A month later the boy King Borcuse sat upon his throne.
Mitte was summoned to the palace. He found the new sovereign slumped at an angle upon the seat, eyes half-lidded as a procession of splendid dancers moved before him like a flock of brightly feathered birds.
"Your Grace," Mitte said, bowing.
Borcuse waved him up with languid fingers. "Speak," he murmured without turning.
"Might it be," Mitte ventured, "that of late Your Grace is not pleased with the burden of rule?"
"Pleased?" Borcuse snorted, then grinned faintly. "Pleased enough… yet—" He beckoned Mitte nearer with a careless motion.

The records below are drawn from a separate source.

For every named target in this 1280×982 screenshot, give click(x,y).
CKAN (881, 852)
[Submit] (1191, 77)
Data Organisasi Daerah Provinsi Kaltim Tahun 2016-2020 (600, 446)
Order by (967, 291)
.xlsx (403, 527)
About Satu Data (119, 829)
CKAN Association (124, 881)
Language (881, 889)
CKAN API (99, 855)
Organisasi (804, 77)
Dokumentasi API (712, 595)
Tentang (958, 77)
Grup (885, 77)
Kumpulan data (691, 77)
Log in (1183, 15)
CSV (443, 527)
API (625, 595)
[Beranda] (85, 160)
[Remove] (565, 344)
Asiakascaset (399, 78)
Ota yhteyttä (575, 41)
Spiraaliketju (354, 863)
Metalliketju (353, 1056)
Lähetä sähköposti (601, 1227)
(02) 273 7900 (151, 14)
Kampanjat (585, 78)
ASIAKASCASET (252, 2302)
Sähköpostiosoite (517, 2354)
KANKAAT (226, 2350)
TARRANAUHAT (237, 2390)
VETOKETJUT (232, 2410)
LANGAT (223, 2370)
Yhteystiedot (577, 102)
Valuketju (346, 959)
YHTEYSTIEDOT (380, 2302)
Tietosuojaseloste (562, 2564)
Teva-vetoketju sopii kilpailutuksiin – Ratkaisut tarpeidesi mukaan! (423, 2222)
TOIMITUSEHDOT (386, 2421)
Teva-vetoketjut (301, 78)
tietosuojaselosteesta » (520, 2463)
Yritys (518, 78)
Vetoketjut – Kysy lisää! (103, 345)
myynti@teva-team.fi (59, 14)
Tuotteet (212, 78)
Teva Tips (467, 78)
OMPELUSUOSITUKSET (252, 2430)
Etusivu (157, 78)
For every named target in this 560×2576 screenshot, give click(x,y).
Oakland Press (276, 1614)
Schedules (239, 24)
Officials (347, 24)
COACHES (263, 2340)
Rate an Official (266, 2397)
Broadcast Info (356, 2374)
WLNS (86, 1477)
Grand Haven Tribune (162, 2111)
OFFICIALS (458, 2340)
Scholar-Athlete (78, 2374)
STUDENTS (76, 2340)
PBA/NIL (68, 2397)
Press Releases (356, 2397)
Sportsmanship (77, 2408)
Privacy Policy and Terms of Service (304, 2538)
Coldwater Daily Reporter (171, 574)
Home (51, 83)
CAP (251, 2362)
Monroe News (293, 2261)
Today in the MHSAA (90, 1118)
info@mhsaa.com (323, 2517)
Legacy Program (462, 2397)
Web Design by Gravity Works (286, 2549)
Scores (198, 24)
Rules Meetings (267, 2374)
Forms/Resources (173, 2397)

Mitte came on quick, his footsteps small and obsequious, the posture of a man who has learned the angles of deference.
"Teacher," Borcuse confided, speaking as a child might to a favorite tutor, "I must read so many papers each day. There is no time for play. My back aches and I grow thin with worry. It seems to me a prince's life was the easier way. I would have every delight set before me: music and wine, silk and song. Let the realm be peaceful and the people sing, and I will enjoy the years the gods grant me. Tell me, sir—can such a plan stand?"
Mitte's brow tightened at the boy's childishness, then smoothed into a smile the shade of court Favor. Joy, thin as coin, creased his face. He answered with the careful flattery of a man who has learned what answers keep a head upon its shoulders.
"To a prudent sovereign, such things may be had," he said. "To a foolish one, they are poison. I speak plainly: Your Grace is young and without the rooted support one needs upon the imperial stage. Many houses and ministers will watch the throne and scent weakness. Some among them may covet your crown and put forward their own claim. Until those dangers are dealt with, there will be no ease for Your Grace."
Borcuse sat up, alarm breaking through his indolence. "Then what shall I do, sir?"
Mitte leaned forward as if offering a lesson in statecraft. His voice was low and steady, as if reading from a book of hard remedies. "Sire, you must make the law iron and the penalties terrible. Deal death upon the guilty and all who are related to them, root their houses from the earth. Remove ministers of the late king and estrange even kinsmen who might conspire. Raise the poor to station and cast down the born great. Replace your father's friends with those who owe you everything. In time every man about you will be bound by gratitude. With danger removed and debt repaid in blood and office, the realm will settle. Then, Your Grace, you may sleep without fear and indulge your pleasures."
The boy's eyes brightened like a candle snatched from the wind. The counsel suited him as well as any sweet wine. "May I entrust this to you, sir?" he asked quickly.
Mitte's smile widened until it showed the practiced gleam of a blade. "Sire, I have ever been your faithful servant. Leave to me the remaking of law and its execution. When I have done, you shall lie down carefree and take your ease."
"Ah—yes."
Borcuse had been about to lie back, but rose again with a small, impatient motion and turned to Mitte.
"That Providence Palace—didn't work on it stop when Father fell ill? Tell them to set the workers to it at once. Whenever I sit in that cold hall I think of Father and my eyes fill. I cannot govern with such sorrow on my heart."
He spoke the words like a child who has learned the manners of grief; there was no true grief in his face, only the neat mimicry of it.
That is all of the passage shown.